Il nuovo leader dei 5 Stelle mantenne la dicitura "Movimento" ma di fatto lo trasformò in un partito. Accennò nei primi mesi a una sia pure molto debole simpatia per il Pd che ormai non rappresentava più niente e poteva essere un piccolo alleato grillino, ma poi capì che con quel residuo di partito c’era poco o nulla da fare e si rigirò verso la Lega che era già indicata nei sondaggi al 30 per cento; con gli alleati Berlusconi e Meloni, il capo della Lega Matteo Salvini raggiungeva il 40% ed oltre; l’alleanza con Di Maio che nel frattempo aveva superato il 28%, creò un blocco del 68% con tendenza ad ulteriore crescita.
Di questa situazione, come pure di quella in Europa assunta da Salvini, abbiamo già parlato infinite volte su questo giornale e perciò la do per ben presente a tutti i nostri lettori. Ci sono però alcuni aspetti europei, con notevole riflesso sulla situazione italiana, che vanno rivisti con attenzione giacché l’Europa in questo momento è ridotta come l’Italia in uno stato di grandissima confusione che ha i suoi centri in una Germania e in una Merkel politicamente sconvolte dalle crisi dei loro partiti, da Macron in grave perdita di popolarità, in un rapporto con l’America di Trump che oscilla di giorno in giorno tra alleanza e inimicizia, tra simpatia e antipatia, tra coordinamento politico e completa difformità.

■ ■ ■

Modifica il tratto del testo citato che va da "Il nuovo leader" fino a "ad ulteriore crescita." e riportalo con "rilevamenti" al posto di "sondaggi".

(Dati estratti)

■ ■ ■

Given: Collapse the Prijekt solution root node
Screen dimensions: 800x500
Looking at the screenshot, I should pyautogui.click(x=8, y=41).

■ ■ ■

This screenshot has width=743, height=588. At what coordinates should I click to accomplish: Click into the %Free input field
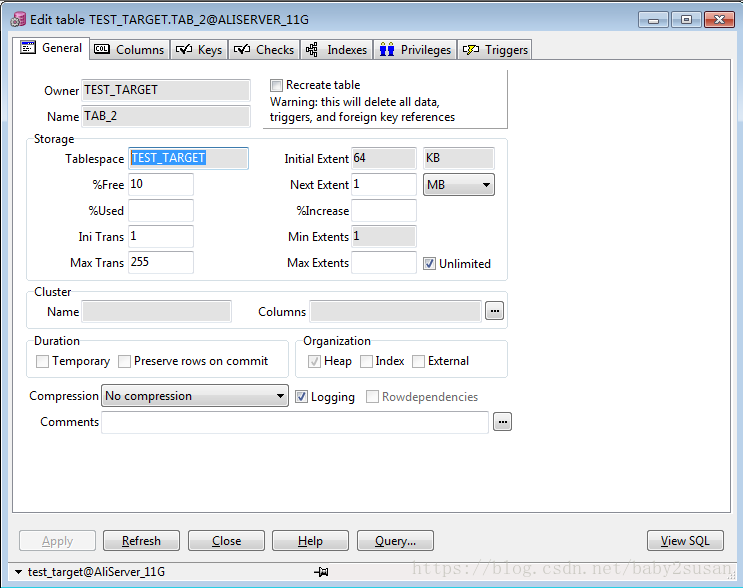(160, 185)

■ ■ ■

(Soluzione)
Il nuovo leader dei 5 Stelle mantenne la dicitura "Movimento" ma di fatto lo trasformò in un partito. Accennò nei primi mesi a una sia pure molto debole simpatia per il Pd che ormai non rappresentava più niente e poteva essere un piccolo alleato grillino, ma poi capì che con quel residuo di partito c’era poco o nulla da fare e si rigirò verso la Lega che era già indicata nei rilevamenti al 30 per cento; con gli alleati Berlusconi e Meloni, il capo della Lega Matteo Salvini raggiungeva il 40% ed oltre; l’alleanza con Di Maio che nel frattempo aveva superato il 28%, creò un blocco del 68% con tendenza ad ulteriore crescita.